### [Records to use]
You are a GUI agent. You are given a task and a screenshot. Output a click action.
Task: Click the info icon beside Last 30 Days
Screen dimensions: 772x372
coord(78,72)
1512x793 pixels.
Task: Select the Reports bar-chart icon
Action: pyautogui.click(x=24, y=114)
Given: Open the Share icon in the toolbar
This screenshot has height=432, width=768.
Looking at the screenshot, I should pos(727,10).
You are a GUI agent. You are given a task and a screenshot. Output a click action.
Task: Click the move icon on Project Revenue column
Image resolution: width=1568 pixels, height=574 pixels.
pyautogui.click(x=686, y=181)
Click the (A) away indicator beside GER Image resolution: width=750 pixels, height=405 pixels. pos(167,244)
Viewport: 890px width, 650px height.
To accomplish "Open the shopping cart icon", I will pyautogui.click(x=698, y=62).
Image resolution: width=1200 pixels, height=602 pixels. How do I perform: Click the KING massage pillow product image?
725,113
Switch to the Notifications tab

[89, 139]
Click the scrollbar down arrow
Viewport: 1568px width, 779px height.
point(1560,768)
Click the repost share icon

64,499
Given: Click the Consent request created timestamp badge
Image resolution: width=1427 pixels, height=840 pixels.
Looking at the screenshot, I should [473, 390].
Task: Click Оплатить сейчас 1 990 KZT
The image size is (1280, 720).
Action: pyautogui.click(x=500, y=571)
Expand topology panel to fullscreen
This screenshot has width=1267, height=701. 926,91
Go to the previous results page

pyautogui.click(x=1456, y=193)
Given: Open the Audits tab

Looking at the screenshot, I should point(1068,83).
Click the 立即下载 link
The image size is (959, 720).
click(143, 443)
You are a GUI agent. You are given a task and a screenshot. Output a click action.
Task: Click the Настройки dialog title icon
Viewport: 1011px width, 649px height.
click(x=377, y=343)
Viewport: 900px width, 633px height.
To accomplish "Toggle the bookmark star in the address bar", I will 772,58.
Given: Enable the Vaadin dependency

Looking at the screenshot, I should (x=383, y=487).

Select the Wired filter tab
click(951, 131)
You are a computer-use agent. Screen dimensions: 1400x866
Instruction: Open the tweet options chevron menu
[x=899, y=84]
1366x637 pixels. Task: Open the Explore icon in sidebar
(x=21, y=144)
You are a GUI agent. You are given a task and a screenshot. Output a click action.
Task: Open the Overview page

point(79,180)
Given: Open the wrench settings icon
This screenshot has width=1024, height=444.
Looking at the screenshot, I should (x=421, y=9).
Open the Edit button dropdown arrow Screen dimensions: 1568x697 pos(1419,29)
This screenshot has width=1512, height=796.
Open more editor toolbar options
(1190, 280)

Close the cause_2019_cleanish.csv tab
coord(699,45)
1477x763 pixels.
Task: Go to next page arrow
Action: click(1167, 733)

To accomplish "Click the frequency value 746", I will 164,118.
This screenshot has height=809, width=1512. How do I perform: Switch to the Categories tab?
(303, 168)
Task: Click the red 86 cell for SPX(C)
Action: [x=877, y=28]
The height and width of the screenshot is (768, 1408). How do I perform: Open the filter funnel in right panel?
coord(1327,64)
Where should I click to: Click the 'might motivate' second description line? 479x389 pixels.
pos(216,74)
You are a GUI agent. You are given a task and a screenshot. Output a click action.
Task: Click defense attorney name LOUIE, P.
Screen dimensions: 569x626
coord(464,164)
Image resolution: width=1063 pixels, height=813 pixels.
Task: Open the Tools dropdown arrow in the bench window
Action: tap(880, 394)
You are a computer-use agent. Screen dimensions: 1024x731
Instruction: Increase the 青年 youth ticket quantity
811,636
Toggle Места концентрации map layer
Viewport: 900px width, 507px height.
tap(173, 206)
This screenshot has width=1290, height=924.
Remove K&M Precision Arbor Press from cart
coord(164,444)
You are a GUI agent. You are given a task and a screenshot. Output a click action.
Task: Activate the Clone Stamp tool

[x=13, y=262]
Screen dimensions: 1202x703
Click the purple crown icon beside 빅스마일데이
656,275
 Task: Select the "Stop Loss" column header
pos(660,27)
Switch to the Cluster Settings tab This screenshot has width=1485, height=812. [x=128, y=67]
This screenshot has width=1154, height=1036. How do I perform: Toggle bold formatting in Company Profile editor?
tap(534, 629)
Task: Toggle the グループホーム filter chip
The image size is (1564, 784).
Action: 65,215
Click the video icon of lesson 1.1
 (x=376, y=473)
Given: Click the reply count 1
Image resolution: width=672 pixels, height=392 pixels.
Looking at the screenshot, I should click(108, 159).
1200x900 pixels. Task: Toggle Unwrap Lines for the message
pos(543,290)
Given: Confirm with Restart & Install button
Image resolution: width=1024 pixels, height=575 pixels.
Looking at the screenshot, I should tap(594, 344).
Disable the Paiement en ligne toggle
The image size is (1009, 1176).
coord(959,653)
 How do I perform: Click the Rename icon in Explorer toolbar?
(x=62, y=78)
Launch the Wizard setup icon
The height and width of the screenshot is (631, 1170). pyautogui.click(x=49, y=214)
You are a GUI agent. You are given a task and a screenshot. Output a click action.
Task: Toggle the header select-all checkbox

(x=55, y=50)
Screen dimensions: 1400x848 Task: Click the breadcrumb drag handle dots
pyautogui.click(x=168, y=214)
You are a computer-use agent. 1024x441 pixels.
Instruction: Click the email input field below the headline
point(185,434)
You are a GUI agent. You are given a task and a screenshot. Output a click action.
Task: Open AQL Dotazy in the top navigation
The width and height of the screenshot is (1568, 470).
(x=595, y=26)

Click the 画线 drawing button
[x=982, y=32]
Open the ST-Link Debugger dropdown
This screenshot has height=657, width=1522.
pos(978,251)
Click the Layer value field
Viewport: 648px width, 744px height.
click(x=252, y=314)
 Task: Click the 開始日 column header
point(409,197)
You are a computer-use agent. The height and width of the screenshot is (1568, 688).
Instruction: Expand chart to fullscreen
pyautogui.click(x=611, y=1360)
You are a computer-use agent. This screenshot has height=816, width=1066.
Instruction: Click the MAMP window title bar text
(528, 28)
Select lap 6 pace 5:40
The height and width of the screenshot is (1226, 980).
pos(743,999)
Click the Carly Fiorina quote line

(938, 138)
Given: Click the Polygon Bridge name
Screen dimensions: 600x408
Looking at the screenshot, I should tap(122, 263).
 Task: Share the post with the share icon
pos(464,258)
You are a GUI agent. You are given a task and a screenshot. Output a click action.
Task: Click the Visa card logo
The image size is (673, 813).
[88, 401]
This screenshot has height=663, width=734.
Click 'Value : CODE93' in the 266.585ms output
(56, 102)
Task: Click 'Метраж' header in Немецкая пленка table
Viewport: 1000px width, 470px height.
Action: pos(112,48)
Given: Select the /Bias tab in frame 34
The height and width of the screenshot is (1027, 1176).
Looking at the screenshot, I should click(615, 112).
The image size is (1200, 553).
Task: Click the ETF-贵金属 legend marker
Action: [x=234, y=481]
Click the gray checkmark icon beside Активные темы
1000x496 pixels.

### [What you are asked to do]
Please pick out each line in the rows above that contains the word "Instruction" and copy it out in full.

### [Output for this task]
Instruction: Open the tweet options chevron menu
Instruction: Increase the 青年 youth ticket quantity
Instruction: Click the email input field below the headline
Instruction: Expand chart to fullscreen
Instruction: Click the MAMP window title bar text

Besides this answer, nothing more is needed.